TASK DETAILS
Lines to restate from the data below: from the one containing "Click the upper pointer dot next to box 3" to the one containing "Open the Friends", both included. Give them again exactly, and only them.

######

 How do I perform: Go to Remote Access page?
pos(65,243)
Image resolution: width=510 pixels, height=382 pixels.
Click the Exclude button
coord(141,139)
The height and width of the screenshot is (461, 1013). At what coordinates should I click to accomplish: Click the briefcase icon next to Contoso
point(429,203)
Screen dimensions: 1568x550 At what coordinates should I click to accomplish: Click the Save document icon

######

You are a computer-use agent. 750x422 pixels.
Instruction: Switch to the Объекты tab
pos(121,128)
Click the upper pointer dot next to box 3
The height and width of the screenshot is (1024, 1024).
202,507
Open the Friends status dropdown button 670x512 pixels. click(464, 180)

######

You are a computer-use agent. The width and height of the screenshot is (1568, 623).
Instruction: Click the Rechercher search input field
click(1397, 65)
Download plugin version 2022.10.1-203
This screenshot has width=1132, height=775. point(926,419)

######

WRITTEN SOLUTION
Click the upper pointer dot next to box 3
The height and width of the screenshot is (1024, 1024).
202,507
Open the Friends status dropdown button 670x512 pixels. click(464, 180)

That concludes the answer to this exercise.